器用貧乏

dubrock2008-05-26


ハンカチ王子」を久し振りにテレビで見掛けた。
とは言っても、未曾有の大記録を樹立したワケではなく、打球を受けて途中降板したハナシだ。
ま、これだけのスター選手。
機会があれば一度くらいは狙ってみたくなるのが、相対する打者の人情というもの。
だから驚くほどのものでもない。

甲子園で死闘を演じ、鳴り物入りで早稲田大入りしたハンカチ王子
初年度こそは記録的な観客動員で話題を独占したが、しょせんは大学の部活動。
そんなにそんなに注目を集め続けられるものでもないのである。

方やライバルとして「ヒール」を演じた田中投手はプロ入りして早2年。
今や「楽天マー君」として確固たる地位を築きつつある。

どちらが正しいかなんて、人生にはそもそも「正しい」とか「間違い」など無いのだから、それについて論じるだけ時間の無駄なのだが、でも少なくとも言えるコトは、「18歳という早い段階で、人生を野球一本に絞るということが、田中投手には出来て、斉藤君には出来なかった」というコトだろう。
「早稲田大卒」という肩書きを得て、卒業後にプロ入りという選択肢も斉藤君にはある。
また一般企業、それもマスコミなどの花形に就職して、「あの斉藤」となるテもある。
斉藤君の選択はツブシが効いて、それだけに打算的である。

対して田中投手はというと、プロ野球選手としての限界が見えてしまったとて、それから「大卒」の肩書きを得るのはほぼ絶望的だ。
どんなにつらくても、球団から自由契約にされるまでは必死にもがくしかないのである。

しかも、ドラフトで指名されたのは、かの弱小球団楽天
この段階では、誰しもが田中君の不運を「ミスチョイス」、斉藤君の選択を「スマート」と感じたに違いない。
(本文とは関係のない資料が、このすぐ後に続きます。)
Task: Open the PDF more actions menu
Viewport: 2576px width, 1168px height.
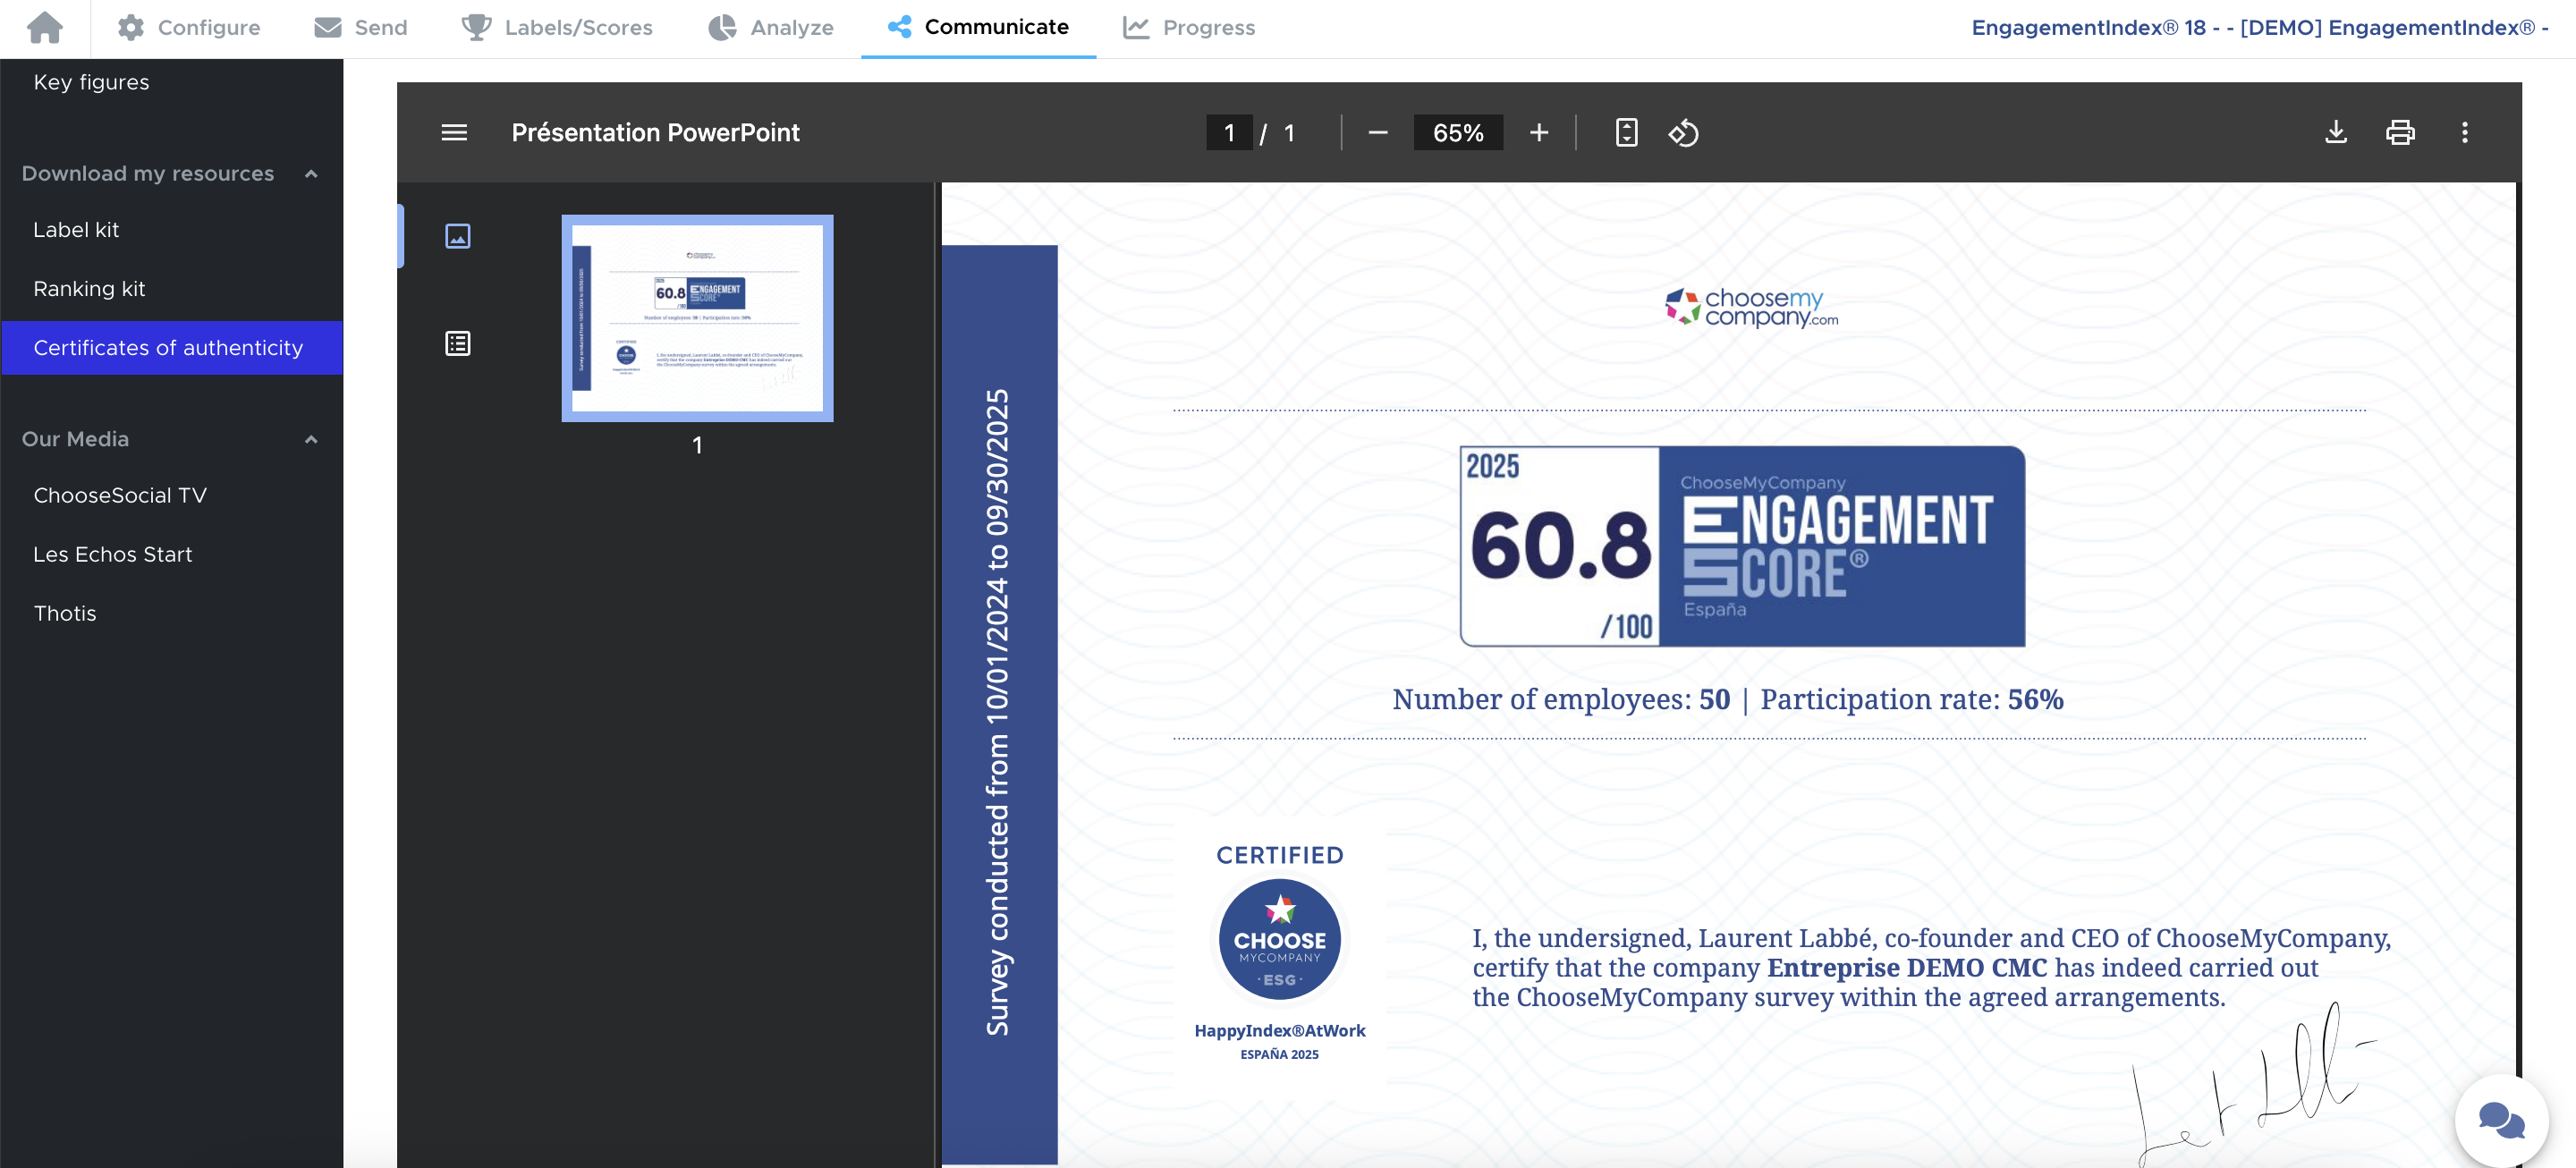Action: pyautogui.click(x=2464, y=132)
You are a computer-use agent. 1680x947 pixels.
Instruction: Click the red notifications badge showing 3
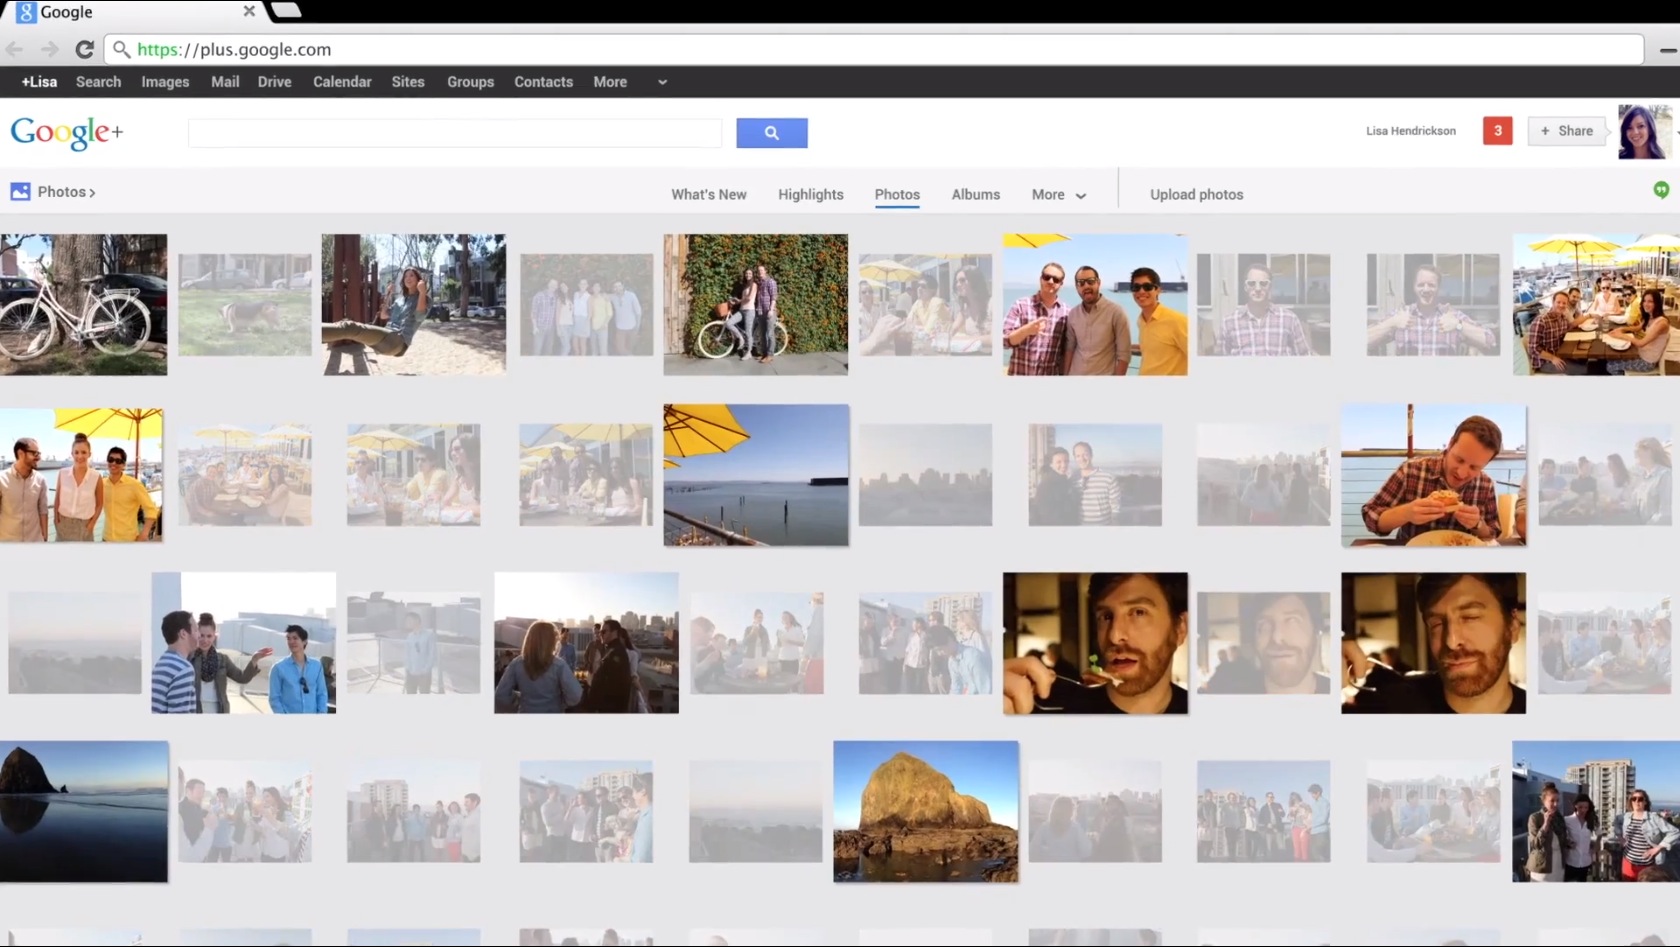coord(1497,131)
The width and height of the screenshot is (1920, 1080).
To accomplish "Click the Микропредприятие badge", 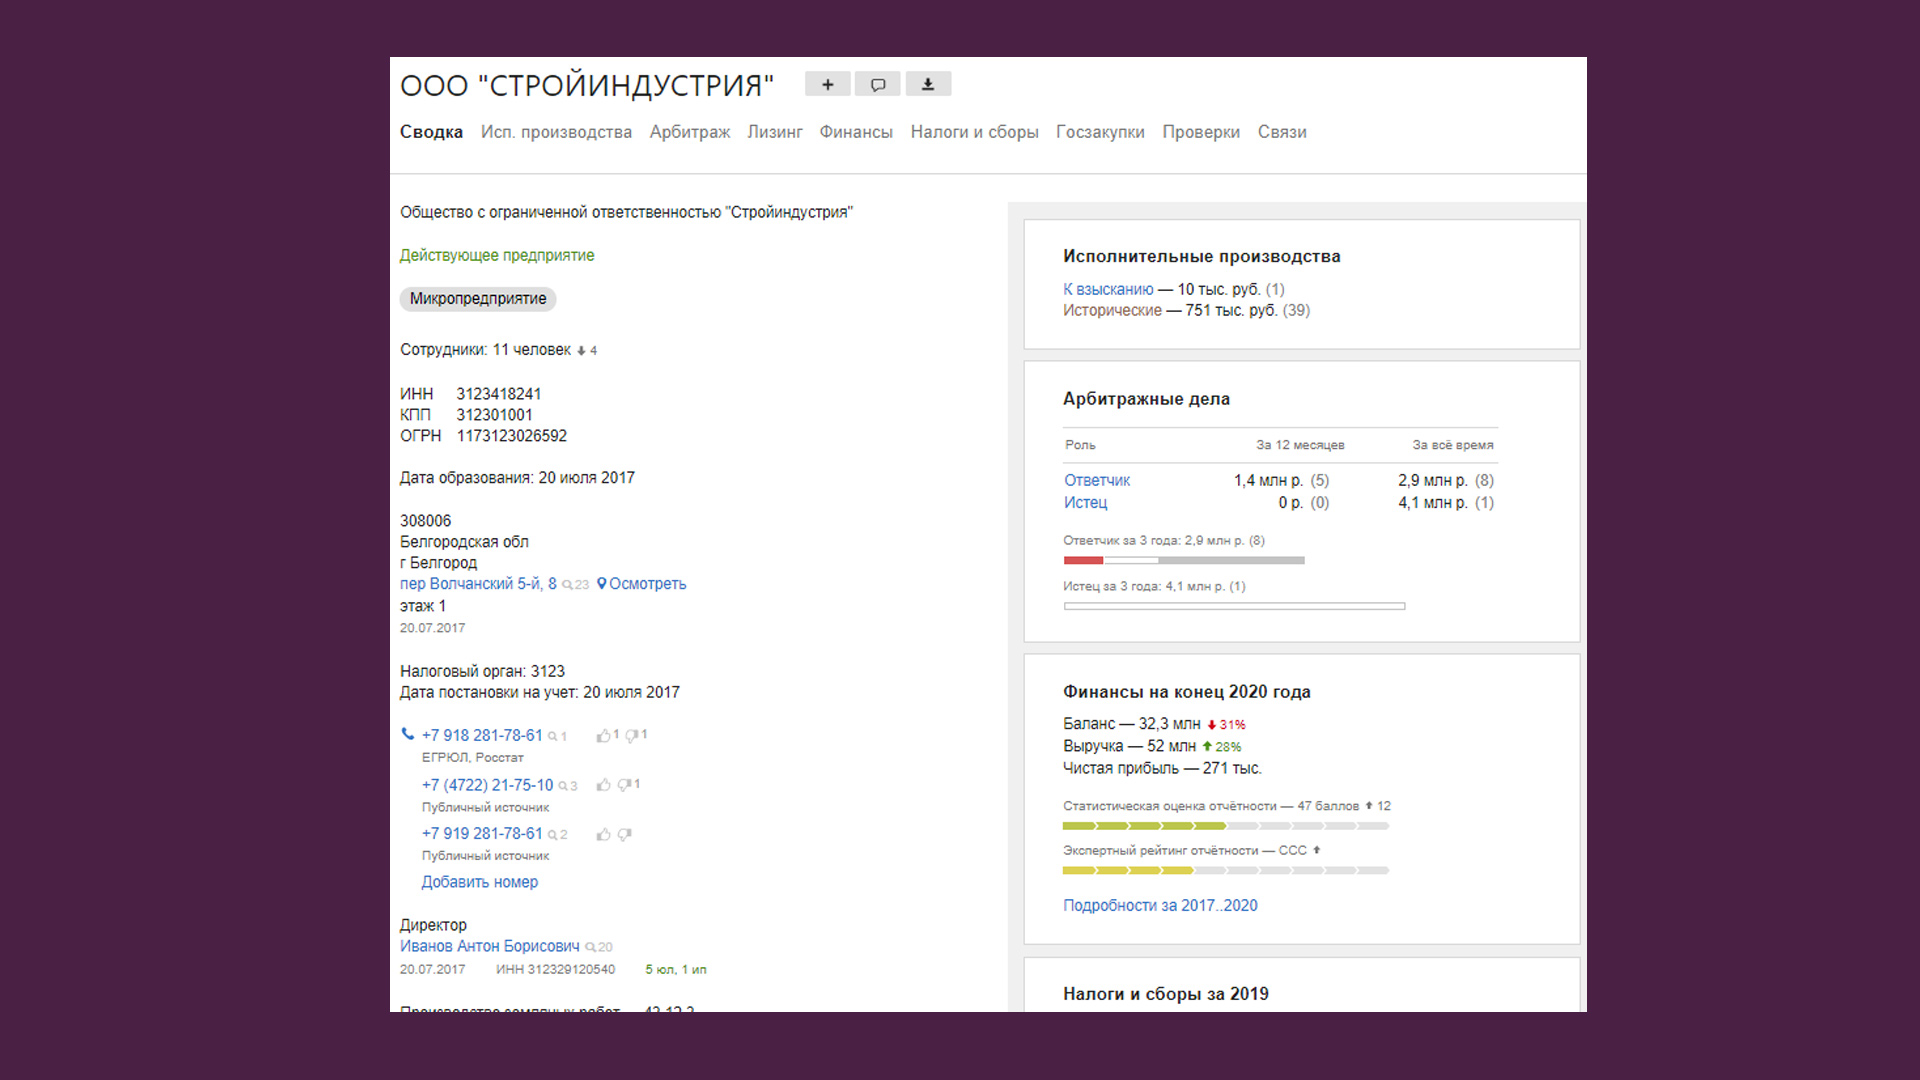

しかし今になってしまえば、田中君は名白楽ノムラの下で「一流プロ」の仲間入りを果たし、方や斉藤君はショボい学生リーグで故障と隣り合わせの毎日。
立場が完全に逆転したかに思えてしまうのである。

これも、引退の早いプロスポーツ選手のこと。
20年経ってマー君が引退後にナニをしていて、その時斉藤君がナニをしているかなんて、誰にも分からないのである。

落ち目の男子プロゴルフ界から切望されて、高校卒業を待たずにプロ転向した石川選手は、その後の成績がパッとしない。
このままだと、「学業に専念する」とか言い出しそうな雲行きだ。
あのプレースタイルでは、4日間の安定した結果が望めないというのは周知の事実という状況下で、「プロ」を口に出してしまうのは「若さ」以外のなにものでもない。

とはいえ、今後石川選手に活躍の場が無いとは言い切れない今の段階で、石川選手のプロ転向について論じるコトも無意味だろう。

結局、斉藤君の様に選択肢を多く残した生き方というのは、つまりはどれも身に着かないのではないだろうか。
「野球『しか選べなかった』不器用さ」、「ゴルフ『しか選べなかった』不器用さ」が、良い方向に働くコトもある。
「器用貧乏」というのが世の中にはある。
そんなコトを考えさせられた、久し振りのハンカチ王子の姿だった。